START Records for this exercise

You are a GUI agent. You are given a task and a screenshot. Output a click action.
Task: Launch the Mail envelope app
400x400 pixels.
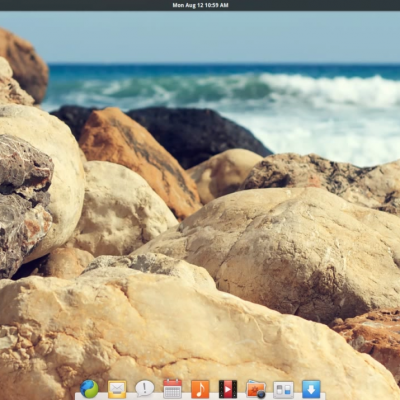coord(117,389)
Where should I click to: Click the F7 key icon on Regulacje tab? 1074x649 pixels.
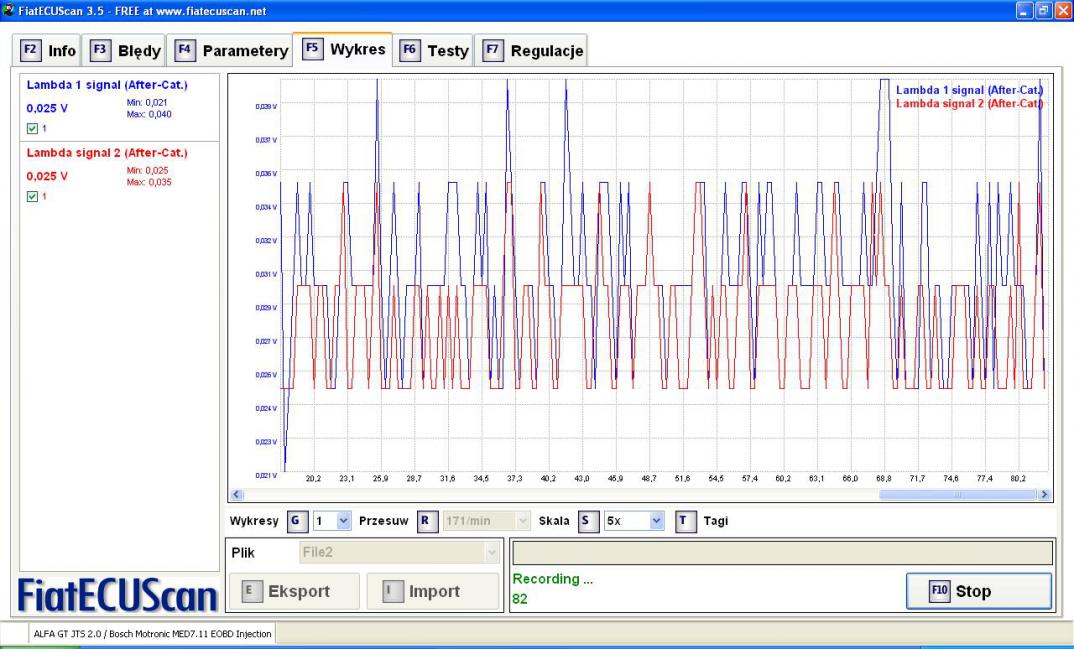point(493,50)
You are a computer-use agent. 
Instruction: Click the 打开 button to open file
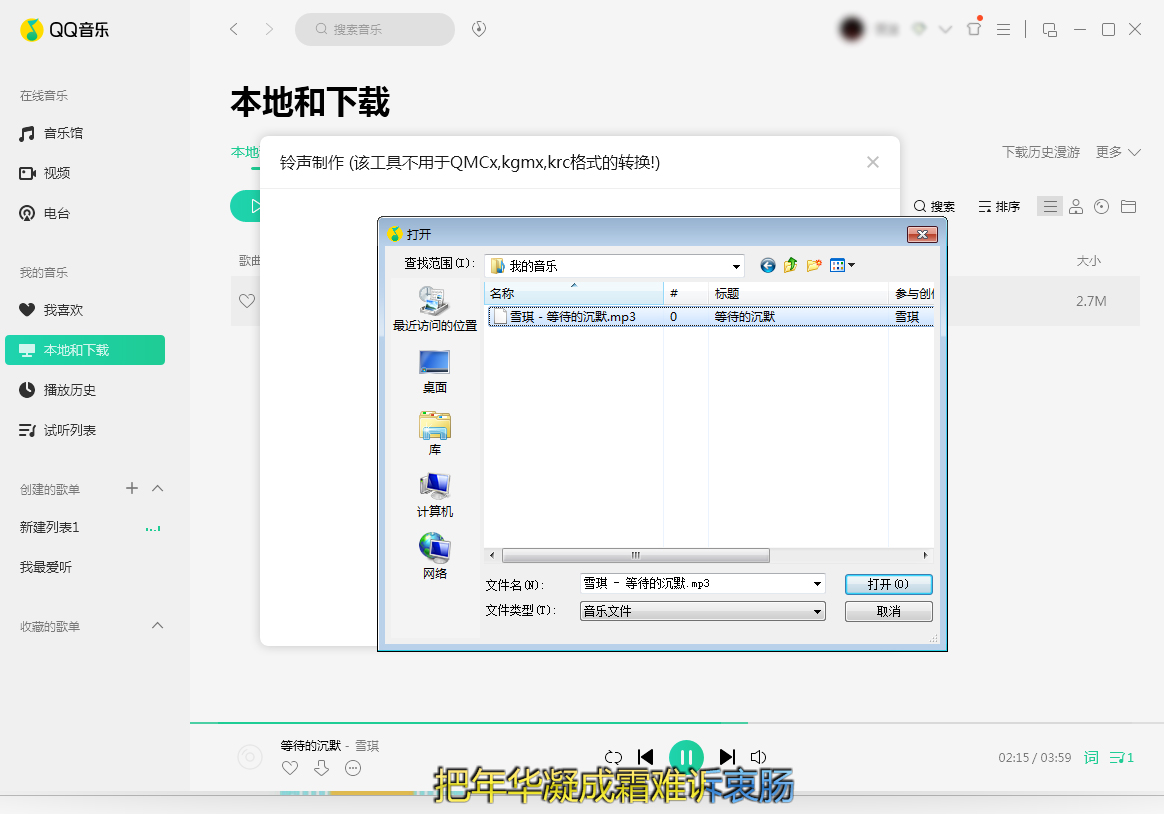pyautogui.click(x=888, y=584)
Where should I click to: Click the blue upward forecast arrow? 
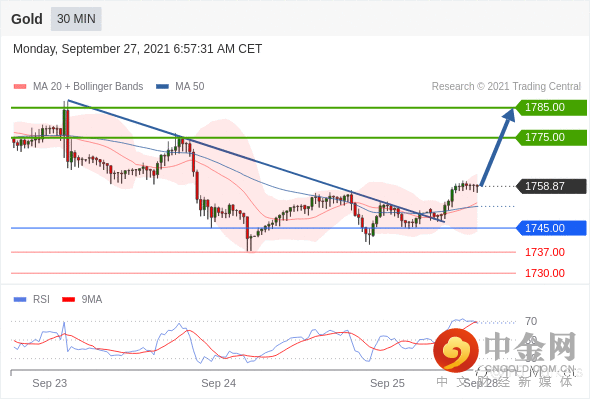pyautogui.click(x=498, y=147)
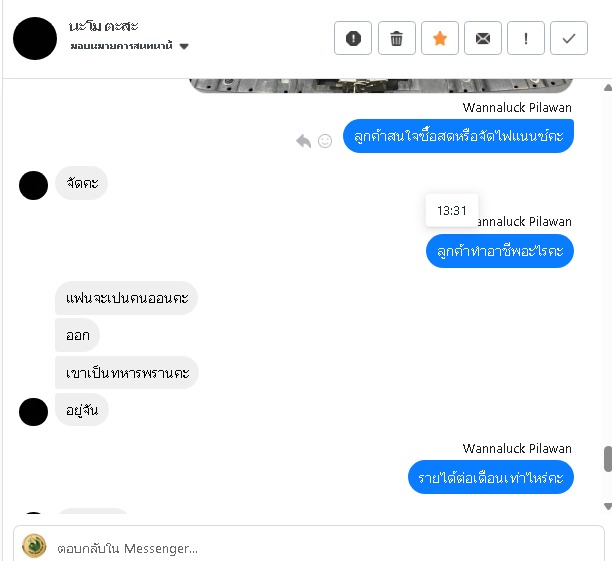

END Records for this exercise

Task to complete: Each line from the one containing "Task: Launch the Mail envelope app" down to the final line of the records above must be reproduced exactly; no pictures go into the copy.

The completed task:
Task: Launch the Mail envelope app
400x400 pixels.
coord(117,389)
Where should I click to: Click the F7 key icon on Regulacje tab? 1074x649 pixels.
point(493,50)
You are a computer-use agent. 
Instruction: Click the 打开 button to open file
pyautogui.click(x=888, y=584)
Where should I click to: Click the blue upward forecast arrow? 
pyautogui.click(x=498, y=147)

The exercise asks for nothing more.